想到唐念念曾經說過的那些話,現出本尊的血色小蛇在空中抖了抖。它的皮肉血啊……
青年男子走到灰衣男子的身邊,飛劍也被他收回手中,隻見那上麵一道裂痕明顯,這把劍算是毀了。充滿興趣驚訝的目光落在血色小蛇的身上,青年男子驚道:“妖獸?”
一般就算本事難得獸類也隻被世人稱之為凶獸而已,真正能被稱之為妖獸的,這世上稀少之極。
“嘶~”血色小蛇撇了青年男子一眼,在空中晃悠悠的。嗤!被本蛇王給嚇到了吧~
見它如此高傲的神態,青年男子卻一點不怒,笑得如初見時一樣和熙爽朗,對戰蒼戩笑道:“這位兄弟好本事啊,居然收了一頭妖獸。”
“嘶嘶嘶嘶!”血色小蛇怒瞪雙眼。就憑這人也配?哼!
青年男子目光一閃,看出點了名堂。
這時沈九扶著肩膀站了起來,凝眉對戰蒼戩道:“原來是戰家人,這招戰龍雲翔果然高強。”
戰蒼戩麵色徒然沉寂,拿出丹藥吃進口裏,冷聲道:“你們是誰!”
青年男子眼睜睜看著他吃藥恢複,笑了一聲:“我還道你真的不會痛不會死呢。”
沈九看了他一眼,對戰蒼戩道:“我是沈九,他是朱八。雖不能實名相告,但我等家族與戰家並無仇怨,算起來倒有些淵源。”心中暗想:戰家到底是沒落了,連他們身後的家族都不知道了。
戰蒼戩戰意殺機一點不減。
朱八見此,洋洋笑道:“戰兄弟何必這麼謹慎,要知道有你身邊這條妖蛇在,真打起來,我們兩個可討不到好。何況它後麵的靠山,我們也惹不起啊~”說完,他就盤膝坐在地上,從懷裏拿出一塊肉餅,對血色小蛇招了招,道:“餓不餓,要不要給你吃?”
剛開始他還有幾分心思想那屍體是給它做食物,這會認出它的妖獸身份自然就摒棄了。要知道,妖獸的傲性比人更甚,是絕不會吃死人肉的。

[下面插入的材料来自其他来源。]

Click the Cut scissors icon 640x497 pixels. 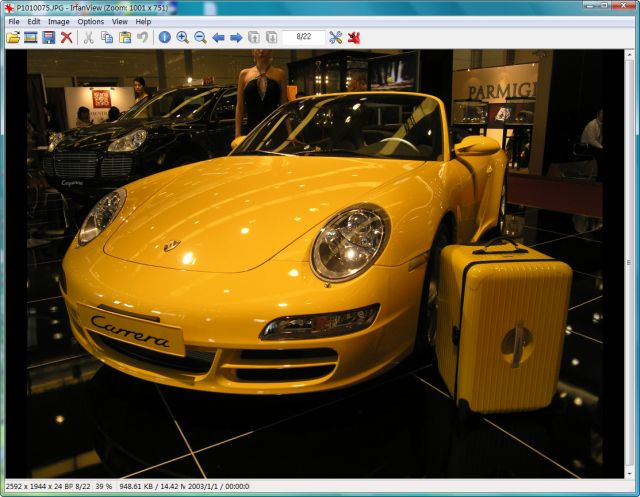(x=88, y=37)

“嘶~”血色小蛇不屑的撇嘴。雖然剛剛的話說到本蛇王的心坎去了,可是也別想本蛇王吃你的東西。看了戰蒼戩一眼,它就飛回了蛇怪的體內。
“嗬嗬,真傲。”朱八樂嗬嗬的說道,然後自顧自的咬著肉餅吃起來。
沈九盤坐在他旁邊,從包囊裏拿出藥散,解開衣裳就自己包紮傷口。
一塊肉餅在朱八口裏很快的吃完,咂咂嘴,盯著一身狼狽卻氣勢不滅的戰蒼戩,驚訝的“咦”了一聲,隨即道:“你剛剛吃的至少也是地品五級的丹藥吧?傷口複原的這麼快,真有錢啊!看看我們沈九,還隻能用玄品的藥散,看在打鬥一場的麵子上,要不給我們也來一顆?”
這人初看陽光爽朗,然而幾句話的功夫就透露出了他無賴的本質。
戰蒼戩沉聲道:“你們想如何?”
這兩人身份神秘,目的不明,看起來並非司陵家族的人。他們知曉自己戰家人的身份,那麼一定對戰家滅門的事情有所了解。
雖然對戰家滅門之事極為在意,但是戰蒼戩也不會因此就怠慢了唐念念吩咐的事情。若是這兩天膽敢打攪唐念念,那麼哪怕斷了戰家之事的線索,他也要阻止。